Attack of the Killer Day Care Moms!

-- By Ed Brownson


Mostly true fun-fact: In the Dark Ages – for our purposes basically any time before the mid-19th century – parents didn’t fawn and coo over their children. Quite the opposite: beyond tossing them gruel and some sleeping straw, parents pretty much ignored the fruit of their loins for most of their first decade. Why? Because kids died, and who wants to get attached to something that isn’t going to stick around? Parents banged out a dozen, doted cautiously on the one or two survivors, abandoning the rest to a perfunctory baptism and grave. Even the rich shared this attitude: many a Baron was presented with his offspring only after they’d navigated those tricky first years.

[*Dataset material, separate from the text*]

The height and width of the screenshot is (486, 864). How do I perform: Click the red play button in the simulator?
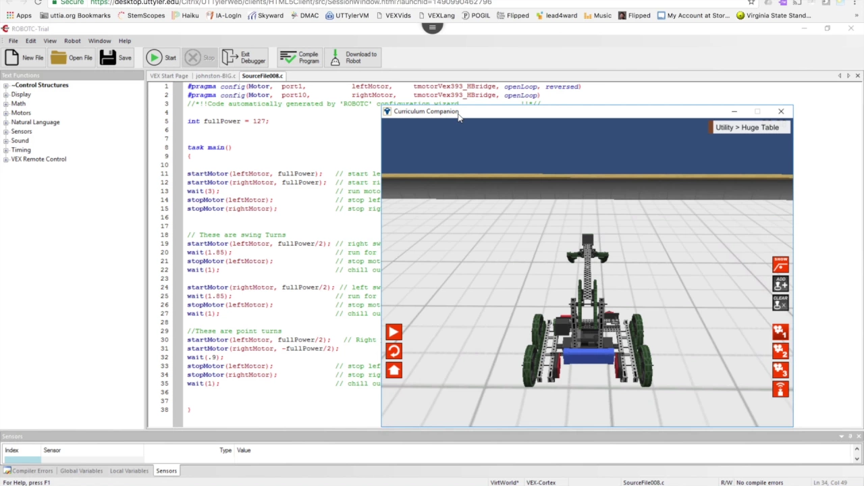394,331
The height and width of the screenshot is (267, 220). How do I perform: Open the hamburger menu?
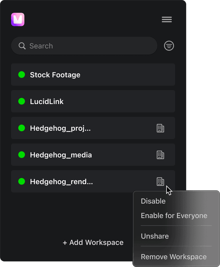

Wow. Have we gone through a sea change on parenting or what?
Bright Ideas by Eric Coble, now playing at Shotgun Players’ Ashby Stage in Berkeley, begs the question: “Is murder an acceptable option to get your kid into the ‘right’ pre-school?” That there are moments this seems like an OK idea underlines just how wide that sea is between us and our ancestors.

The story is simple enough: Max, the unseen three-year-old son of Joshua (Ben Ortega) and Genevra (Anna Ishida), is next on the waiting list for Bright Ideas, only the best pre-school in all of humankind (“98% of our four year olds go on to Harvard and Stanford!”). But Josh and Genn, though they try just about everything, don’t quite have the moxie (read: money and connections) needed to push Max that last step. When Genn’s obnoxious co-worker Denise (Melanie Case), whose child successfully bridged the waiting list divide, comes by for dinner they decide to kill her, thereby sending her son to live with his father in Chicago, freeing up that precious Bright Ideas slot for Max. After much dithering and pasta-making, murder ensues. And that’s just the first act.

Shotgun’s production succeeds thanks to the two leads. Ortega is one of the most engaging actors working in the Bay Area. It is impossible not to like him, which makes his turn to murder as child rearing technique funnier and more tenable. Anna Ishida starts out weaker, but so ferociously does she grab at her role that by the end of the second act she’s got everyone (including the audience) cowering.

Mary Guzmán’s direction is hesitant and unpolished. The production drags for 20+ minutes, not coming to life until the murder plot is hatched. Yes, we need a bit of background, but it’s the director’s job to make us want to see more, not just endure. The play comes across as episodic – that staging again – but it does moves fast and, thanks to Ortega and Ishida, we really don’t care: we’re having too good a time. The ending needs work by both the director and the playwright. A mash of words and actions meant to be a hilarious frenzy, instead comes across as unfinished and unrehearsed.

The biggest danger to Bright Eyes’s success is the subject itself: how do you nail down an ever-escalating target like modern parenting? Coble’s play runs a constant risk of being overtaken by “reality.” The micro-managing parents of just a decade ago are wimps compared to today’s sharks. Is murder really so far from being an option these days? Not when we’ve got Texas moms (a particularly vicious subspecies) killing their daughters’ cheerleader rivals. So over-the-top have parents become that Coble’s ruthless satire risks falling into the sphere of the possible and when it does, the play becomes a sit-com.

Makes you wonder how these Volvo-driving, child-empowering, skill-enhancing Soccer Moms and Docker Dads would fare back in the good old Dark Ages. All that mud, famine, pestilence? Not a pretty image, but it sure would be fun to see it on stage. Maybe Ben Ortega and Anna Ishida can stick around for a sequel.